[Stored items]
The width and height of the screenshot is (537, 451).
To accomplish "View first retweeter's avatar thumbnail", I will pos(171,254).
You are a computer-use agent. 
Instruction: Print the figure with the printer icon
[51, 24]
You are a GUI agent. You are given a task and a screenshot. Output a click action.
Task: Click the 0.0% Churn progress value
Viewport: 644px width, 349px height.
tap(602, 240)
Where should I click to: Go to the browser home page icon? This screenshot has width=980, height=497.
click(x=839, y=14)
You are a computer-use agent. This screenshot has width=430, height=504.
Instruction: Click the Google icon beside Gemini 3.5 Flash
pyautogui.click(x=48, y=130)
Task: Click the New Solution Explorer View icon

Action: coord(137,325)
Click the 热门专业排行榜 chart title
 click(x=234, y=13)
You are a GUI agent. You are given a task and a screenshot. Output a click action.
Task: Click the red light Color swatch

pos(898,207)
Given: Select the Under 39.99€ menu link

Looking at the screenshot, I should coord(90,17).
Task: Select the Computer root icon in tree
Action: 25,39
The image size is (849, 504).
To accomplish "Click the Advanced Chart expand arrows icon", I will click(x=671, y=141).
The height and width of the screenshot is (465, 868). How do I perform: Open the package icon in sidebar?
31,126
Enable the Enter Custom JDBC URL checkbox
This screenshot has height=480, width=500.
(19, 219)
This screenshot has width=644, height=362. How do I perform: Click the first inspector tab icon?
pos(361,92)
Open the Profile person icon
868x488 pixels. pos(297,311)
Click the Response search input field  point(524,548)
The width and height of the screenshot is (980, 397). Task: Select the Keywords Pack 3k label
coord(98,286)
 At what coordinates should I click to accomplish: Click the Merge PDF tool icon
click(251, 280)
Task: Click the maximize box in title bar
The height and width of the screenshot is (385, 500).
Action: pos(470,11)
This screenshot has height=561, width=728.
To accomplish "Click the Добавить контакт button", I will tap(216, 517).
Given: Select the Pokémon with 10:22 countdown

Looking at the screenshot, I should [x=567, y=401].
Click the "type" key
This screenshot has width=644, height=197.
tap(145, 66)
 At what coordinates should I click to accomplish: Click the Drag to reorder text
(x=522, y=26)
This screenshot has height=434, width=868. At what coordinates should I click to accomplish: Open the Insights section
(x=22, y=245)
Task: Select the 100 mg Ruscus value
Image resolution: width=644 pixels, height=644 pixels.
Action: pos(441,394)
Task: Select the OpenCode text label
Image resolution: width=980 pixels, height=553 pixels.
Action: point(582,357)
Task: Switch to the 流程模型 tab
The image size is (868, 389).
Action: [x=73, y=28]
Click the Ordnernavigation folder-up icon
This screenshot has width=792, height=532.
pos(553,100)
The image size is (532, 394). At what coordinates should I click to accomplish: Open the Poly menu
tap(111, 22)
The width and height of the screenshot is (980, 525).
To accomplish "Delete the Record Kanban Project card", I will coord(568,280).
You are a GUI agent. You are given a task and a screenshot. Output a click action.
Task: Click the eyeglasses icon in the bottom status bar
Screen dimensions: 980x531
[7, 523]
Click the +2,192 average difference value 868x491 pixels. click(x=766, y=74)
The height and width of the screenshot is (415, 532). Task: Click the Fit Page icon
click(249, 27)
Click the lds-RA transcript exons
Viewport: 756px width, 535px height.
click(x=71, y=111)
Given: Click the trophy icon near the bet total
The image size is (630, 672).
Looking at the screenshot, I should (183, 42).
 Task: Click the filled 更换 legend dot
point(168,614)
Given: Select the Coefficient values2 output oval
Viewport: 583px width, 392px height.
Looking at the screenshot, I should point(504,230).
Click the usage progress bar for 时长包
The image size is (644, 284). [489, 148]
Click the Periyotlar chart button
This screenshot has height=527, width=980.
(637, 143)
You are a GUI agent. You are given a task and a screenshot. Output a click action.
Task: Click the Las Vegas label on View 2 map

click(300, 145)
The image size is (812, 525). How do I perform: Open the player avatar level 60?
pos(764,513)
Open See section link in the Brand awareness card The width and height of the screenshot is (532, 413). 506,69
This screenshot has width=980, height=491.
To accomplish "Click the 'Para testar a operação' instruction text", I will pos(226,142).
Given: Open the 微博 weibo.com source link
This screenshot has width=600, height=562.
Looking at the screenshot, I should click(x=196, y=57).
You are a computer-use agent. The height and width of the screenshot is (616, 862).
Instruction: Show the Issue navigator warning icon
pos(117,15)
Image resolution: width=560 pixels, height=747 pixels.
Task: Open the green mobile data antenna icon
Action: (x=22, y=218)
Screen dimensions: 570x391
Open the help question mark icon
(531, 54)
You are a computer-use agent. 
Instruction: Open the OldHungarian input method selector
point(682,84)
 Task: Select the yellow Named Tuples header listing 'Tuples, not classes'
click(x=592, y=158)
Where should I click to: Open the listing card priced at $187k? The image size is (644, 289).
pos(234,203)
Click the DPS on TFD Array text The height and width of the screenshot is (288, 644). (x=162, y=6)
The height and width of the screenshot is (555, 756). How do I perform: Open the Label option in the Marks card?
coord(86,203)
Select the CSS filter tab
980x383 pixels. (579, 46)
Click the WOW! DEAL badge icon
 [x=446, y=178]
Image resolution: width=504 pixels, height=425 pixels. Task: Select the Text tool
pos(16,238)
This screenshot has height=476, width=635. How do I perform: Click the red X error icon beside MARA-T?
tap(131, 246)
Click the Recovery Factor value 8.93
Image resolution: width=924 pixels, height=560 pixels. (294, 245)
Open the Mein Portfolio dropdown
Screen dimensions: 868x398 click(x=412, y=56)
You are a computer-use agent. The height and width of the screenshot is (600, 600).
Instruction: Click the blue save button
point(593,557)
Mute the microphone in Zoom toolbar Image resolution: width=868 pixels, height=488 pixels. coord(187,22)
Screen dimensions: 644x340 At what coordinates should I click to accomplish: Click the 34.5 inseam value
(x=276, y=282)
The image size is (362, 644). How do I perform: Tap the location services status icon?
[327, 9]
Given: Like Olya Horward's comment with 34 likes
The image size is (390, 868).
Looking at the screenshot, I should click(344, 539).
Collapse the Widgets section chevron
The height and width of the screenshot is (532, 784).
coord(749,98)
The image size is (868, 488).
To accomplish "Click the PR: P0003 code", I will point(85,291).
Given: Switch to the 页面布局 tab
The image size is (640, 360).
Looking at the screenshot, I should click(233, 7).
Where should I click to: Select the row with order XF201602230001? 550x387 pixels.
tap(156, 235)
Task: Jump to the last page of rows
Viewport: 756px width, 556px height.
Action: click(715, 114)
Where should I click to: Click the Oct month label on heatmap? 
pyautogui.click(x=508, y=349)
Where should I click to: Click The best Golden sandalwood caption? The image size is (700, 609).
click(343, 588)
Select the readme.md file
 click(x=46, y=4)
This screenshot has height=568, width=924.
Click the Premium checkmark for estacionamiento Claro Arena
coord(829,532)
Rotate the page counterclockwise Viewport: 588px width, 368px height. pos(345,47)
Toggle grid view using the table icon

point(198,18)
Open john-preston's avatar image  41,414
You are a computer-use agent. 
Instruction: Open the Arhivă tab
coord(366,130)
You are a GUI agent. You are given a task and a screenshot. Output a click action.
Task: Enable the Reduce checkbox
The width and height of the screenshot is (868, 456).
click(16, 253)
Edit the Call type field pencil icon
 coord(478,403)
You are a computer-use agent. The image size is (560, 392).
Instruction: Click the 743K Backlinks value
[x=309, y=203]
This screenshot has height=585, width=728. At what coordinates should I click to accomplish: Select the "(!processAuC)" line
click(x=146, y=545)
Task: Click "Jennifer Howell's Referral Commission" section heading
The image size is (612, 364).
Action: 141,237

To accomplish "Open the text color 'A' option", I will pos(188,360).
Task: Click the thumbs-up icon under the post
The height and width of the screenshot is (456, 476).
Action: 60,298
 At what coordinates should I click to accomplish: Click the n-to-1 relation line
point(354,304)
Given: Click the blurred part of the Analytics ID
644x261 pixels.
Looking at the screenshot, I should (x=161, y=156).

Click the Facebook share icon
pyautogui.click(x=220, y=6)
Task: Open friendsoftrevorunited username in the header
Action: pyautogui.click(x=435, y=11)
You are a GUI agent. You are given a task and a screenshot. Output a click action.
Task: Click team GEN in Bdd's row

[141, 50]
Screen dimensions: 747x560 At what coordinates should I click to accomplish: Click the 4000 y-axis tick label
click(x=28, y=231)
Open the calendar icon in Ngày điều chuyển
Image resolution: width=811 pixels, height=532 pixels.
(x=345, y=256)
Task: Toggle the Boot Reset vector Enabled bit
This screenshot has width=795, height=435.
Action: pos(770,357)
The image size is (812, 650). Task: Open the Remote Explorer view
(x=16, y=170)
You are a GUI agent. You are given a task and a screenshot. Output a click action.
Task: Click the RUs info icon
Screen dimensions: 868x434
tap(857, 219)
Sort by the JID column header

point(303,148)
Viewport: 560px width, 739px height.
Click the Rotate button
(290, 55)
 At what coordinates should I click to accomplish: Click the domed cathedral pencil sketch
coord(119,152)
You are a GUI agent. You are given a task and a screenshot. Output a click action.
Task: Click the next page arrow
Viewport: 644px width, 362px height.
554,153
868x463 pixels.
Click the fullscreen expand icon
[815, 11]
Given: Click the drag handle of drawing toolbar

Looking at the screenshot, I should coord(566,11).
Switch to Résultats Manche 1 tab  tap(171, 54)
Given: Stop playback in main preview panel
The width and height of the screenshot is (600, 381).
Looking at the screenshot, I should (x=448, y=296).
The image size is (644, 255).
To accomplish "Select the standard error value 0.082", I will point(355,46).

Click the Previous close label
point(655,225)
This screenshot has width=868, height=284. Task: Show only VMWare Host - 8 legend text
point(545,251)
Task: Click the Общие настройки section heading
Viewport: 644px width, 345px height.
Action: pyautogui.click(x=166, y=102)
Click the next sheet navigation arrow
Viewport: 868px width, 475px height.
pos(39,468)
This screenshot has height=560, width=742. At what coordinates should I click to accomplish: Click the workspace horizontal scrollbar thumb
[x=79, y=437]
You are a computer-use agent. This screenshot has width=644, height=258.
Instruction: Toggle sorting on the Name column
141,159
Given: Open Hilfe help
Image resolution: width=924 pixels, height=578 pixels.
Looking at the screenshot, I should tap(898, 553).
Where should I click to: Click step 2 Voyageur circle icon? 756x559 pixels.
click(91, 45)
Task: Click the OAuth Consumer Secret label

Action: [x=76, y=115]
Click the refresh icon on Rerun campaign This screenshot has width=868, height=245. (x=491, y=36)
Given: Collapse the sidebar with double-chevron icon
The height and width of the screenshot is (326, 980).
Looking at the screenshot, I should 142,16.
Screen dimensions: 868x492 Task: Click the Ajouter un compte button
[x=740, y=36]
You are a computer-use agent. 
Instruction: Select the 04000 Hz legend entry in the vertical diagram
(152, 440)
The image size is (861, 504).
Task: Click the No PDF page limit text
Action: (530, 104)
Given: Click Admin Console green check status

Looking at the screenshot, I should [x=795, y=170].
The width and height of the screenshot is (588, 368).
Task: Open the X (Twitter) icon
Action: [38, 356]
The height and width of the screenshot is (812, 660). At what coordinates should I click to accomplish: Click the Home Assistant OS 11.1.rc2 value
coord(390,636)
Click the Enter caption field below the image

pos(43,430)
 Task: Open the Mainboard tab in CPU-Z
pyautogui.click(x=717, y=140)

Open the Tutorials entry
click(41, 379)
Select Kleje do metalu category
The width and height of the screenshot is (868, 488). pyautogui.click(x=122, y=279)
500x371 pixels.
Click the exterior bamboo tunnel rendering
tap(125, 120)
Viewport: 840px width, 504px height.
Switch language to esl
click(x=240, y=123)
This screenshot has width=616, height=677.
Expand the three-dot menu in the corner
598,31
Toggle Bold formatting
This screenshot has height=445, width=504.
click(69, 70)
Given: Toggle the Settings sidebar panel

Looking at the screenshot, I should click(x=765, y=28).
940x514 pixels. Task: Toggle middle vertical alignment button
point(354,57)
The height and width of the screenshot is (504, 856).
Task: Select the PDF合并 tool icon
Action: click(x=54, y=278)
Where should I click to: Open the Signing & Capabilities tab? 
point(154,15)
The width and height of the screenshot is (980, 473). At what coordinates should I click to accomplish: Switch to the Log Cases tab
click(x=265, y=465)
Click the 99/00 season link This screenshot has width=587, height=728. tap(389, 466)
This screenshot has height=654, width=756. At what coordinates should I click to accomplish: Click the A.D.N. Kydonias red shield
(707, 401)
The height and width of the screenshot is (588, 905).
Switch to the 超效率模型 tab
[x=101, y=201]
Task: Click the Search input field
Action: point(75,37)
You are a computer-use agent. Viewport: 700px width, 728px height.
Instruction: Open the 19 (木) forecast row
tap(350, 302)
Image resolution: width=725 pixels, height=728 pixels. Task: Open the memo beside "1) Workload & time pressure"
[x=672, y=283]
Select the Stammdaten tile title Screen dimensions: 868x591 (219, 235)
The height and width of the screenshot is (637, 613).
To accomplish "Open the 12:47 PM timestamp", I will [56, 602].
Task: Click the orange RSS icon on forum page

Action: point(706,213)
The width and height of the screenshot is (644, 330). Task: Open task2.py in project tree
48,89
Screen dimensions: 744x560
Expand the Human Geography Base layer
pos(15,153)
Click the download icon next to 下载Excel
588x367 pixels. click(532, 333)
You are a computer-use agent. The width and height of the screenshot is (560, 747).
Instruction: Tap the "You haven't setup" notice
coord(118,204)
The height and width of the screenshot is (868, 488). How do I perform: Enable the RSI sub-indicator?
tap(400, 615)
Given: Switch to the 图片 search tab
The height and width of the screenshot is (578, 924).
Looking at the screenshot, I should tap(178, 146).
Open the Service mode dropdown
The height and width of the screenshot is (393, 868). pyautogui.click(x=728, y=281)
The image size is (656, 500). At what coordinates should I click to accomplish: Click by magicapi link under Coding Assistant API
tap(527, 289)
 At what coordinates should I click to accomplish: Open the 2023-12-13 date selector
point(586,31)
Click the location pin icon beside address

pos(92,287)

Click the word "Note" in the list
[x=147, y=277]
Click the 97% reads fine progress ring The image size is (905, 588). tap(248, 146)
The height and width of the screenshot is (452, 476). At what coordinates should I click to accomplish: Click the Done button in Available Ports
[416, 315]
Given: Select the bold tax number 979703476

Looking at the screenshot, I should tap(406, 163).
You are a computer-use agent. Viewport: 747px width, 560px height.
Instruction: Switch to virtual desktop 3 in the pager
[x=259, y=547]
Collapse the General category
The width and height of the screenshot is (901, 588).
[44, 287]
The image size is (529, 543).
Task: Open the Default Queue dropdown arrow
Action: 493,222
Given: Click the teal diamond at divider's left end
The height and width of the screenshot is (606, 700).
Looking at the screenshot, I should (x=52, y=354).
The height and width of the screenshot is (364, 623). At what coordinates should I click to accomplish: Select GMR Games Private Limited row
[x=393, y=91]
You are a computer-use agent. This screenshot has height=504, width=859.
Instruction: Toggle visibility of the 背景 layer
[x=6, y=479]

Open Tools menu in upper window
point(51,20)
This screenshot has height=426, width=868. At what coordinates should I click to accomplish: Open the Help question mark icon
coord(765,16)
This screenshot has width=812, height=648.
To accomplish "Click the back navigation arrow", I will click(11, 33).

→ **Task directions**:
As listed above, the lines from the line with "Open the Tutorials entry" to the line with "Viewport: 840px width, 504px height." are to be echoed exactly, with both ends included and nothing added.

→ **Result**:
Open the Tutorials entry
click(41, 379)
Select Kleje do metalu category
The width and height of the screenshot is (868, 488). pyautogui.click(x=122, y=279)
500x371 pixels.
Click the exterior bamboo tunnel rendering
tap(125, 120)
Viewport: 840px width, 504px height.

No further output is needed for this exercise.